-- START Extracted information --
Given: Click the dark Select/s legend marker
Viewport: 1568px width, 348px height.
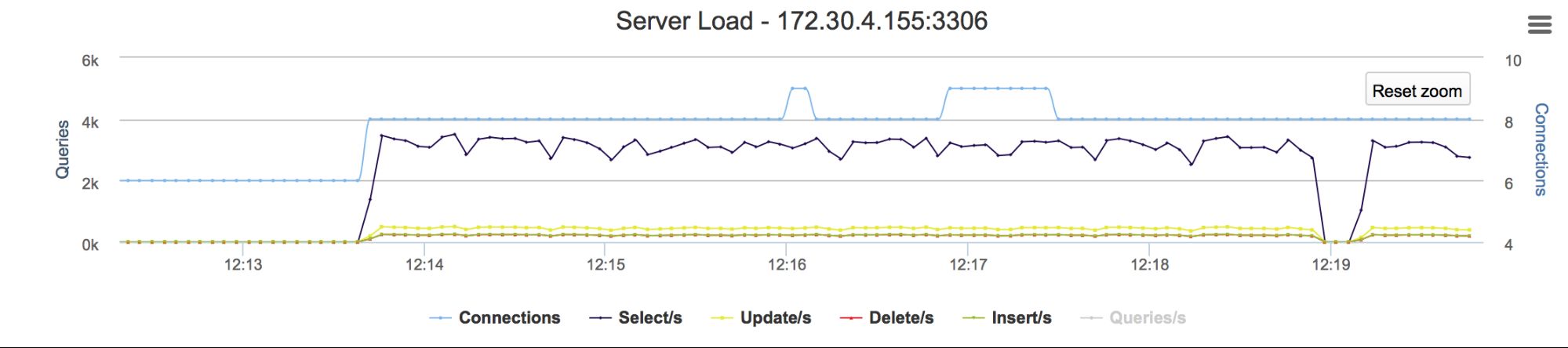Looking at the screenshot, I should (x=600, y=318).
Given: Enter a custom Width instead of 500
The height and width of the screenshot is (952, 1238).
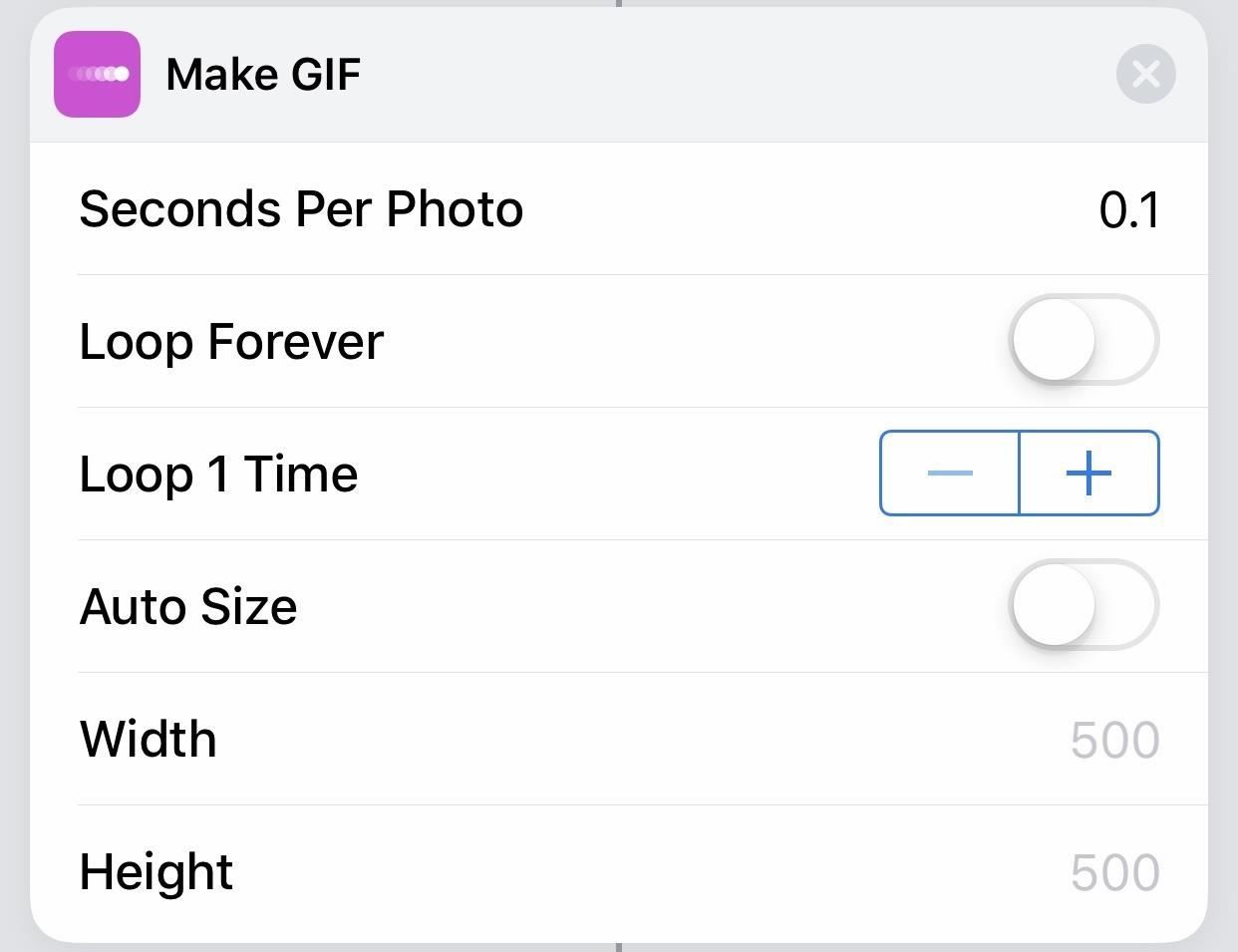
-- END Extracted information --
» **Work instructions**: Please rewrite the data above with each "Given" changed to "Instruction", keeping everything else the same. Leave the pictures out of your version.

» **Complete output**:
Instruction: Click the dark Select/s legend marker
Viewport: 1568px width, 348px height.
Looking at the screenshot, I should (x=600, y=318).
Instruction: Enter a custom Width instead of 500
The height and width of the screenshot is (952, 1238).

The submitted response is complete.